Evolutionary biology is the subfield of biology that studies the evolutionary processes that produced the diversity of life on Earth, starting from a single origin of life. These processes include natural selection, common descent, and speciation.
The discipline emerged through what Julian Huxley called the modern evolutionary synthesis (of the 1930s) of understanding from several previously unrelated fields of biological research, including genetics, ecology, systematics and palaeontology.
Current research has widened to cover the genetic architecture of adaptation, molecular evolution, and the different forces that contribute to evolution including sexual selection, genetic drift and biogeography. The newer field of evolutionary developmental biology ("evo-devo") investigates how embryonic development is controlled, thus creating a wider synthesis that integrates developmental biology with the fields covered by the earlier evolutionary synthesis.

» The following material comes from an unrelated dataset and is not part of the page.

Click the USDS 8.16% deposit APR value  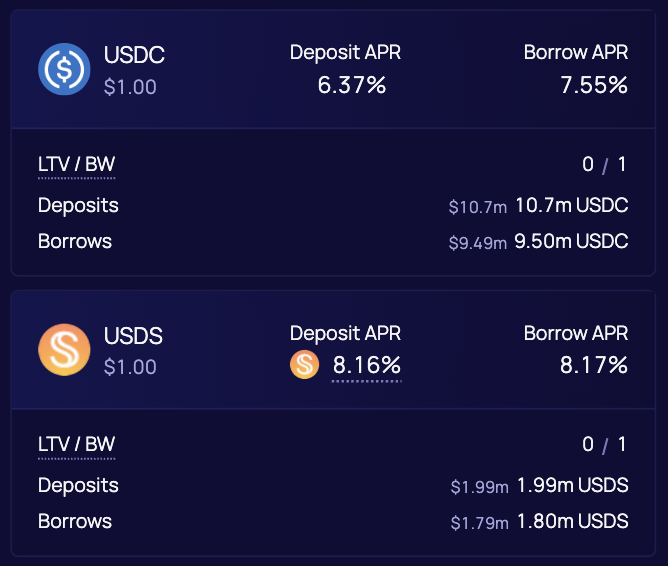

The study of evolution is the central unifying concept in biology. Biology can be divided in various ways. One way is by the level of biological organisation, from molecular to cell, organism to population. Another way is by taxonomic group, with fields such as zoology (all animals), ornithology (birds), and herpetology (reptiles and amphibians). A third way is by approach, such as field biology, theoretical biology, experimental evolution, and palaeontology. These alternative ways of dividing up the subject can be combined with evolutionary biology to create subfields like evolutionary ecology and evolutionary developmental biology.